If you have been to Massachusetts but were not brought to the Massachusetts Institute of Technology (MIT) and Harvard University at Cambridge, I think your tour manager is kinda weird? Hehe ok just kidding. Anyway the point to make here is to show how important MIT and Harvard are when you are in the US state of Massachusetts.
We were driven to Cambridge after touring the main sites at downtown Boston and the first stop was MIT – a well-known private research universit, with a strong emphasis on scientific, engineering, and technological education and research which opened in 1865. The acceptance rate for the latest batch of applications in 2011-2012 was only 8.9%. It has a strong entrepreneurial culture and has produced 78 Nobel laureates so far. Now, let’s take a look at its campus:
Maybe because this is a technology university, so the buildings in the campus all look very prim and proper, since people who major in science are generally more logical thinkers and less creative? Haha no offence meant though. In fact even the building names are assigned numbers instead of beautiful names, so boring! 😛
It was a quick 30 minutes’ tour at MIT, after which we arrived at Harvard University – an American private Ivy League research university. It was established in 1636 by the Massachusetts legislature, being the oldest institute of higher learning and the first corporation chartered in the country. The Harvard alumni includes 8 US presidents, 141 Nobel laureates, as well as 62 living millionaires, the most in the country. Sounds impressive eh? 😉 But you really need to be cream of the crop in order to be admitted into its programs as each year, only about 10% of the applications are accepted. Here’s how the campus looks like:
Not sure if you feel the same way as us, we were more impressed with Harvard University compounds compared to MIT, although theoretically, MIT is more difficult to be admitted. 😛 Most probably it was because of the English feeling that it gave us, like more conducive to study in haha. The building names in Harvard were also given English names instead of numbers and more beautifully constructed.

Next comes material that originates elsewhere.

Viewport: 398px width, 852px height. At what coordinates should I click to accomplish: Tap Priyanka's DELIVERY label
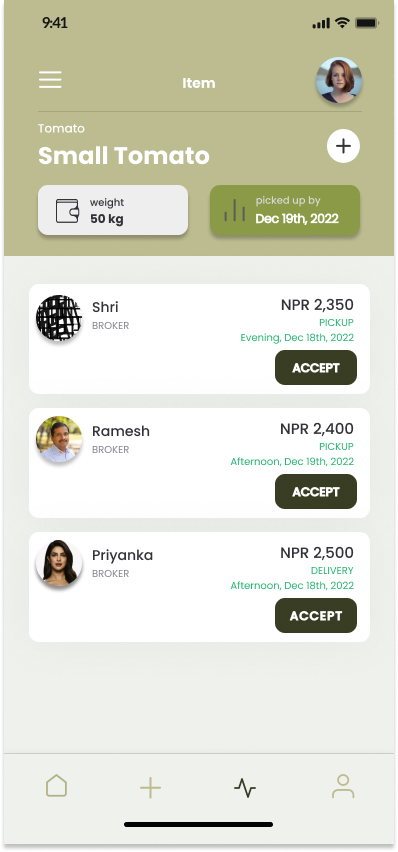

In addition, Harvard Square, adjacent to Harvard Yard (main campus ground), is the historic heart of Harvard University, has many shops, cafes and restaurants for the Harvard students. It looked like a happening neighbourhood and commercial centre to me. I bought 2 Harvard t-shirts at the student-run Harvard store too. There is also a major MBTA Red Line subway and bus transportation hub conveniently located here.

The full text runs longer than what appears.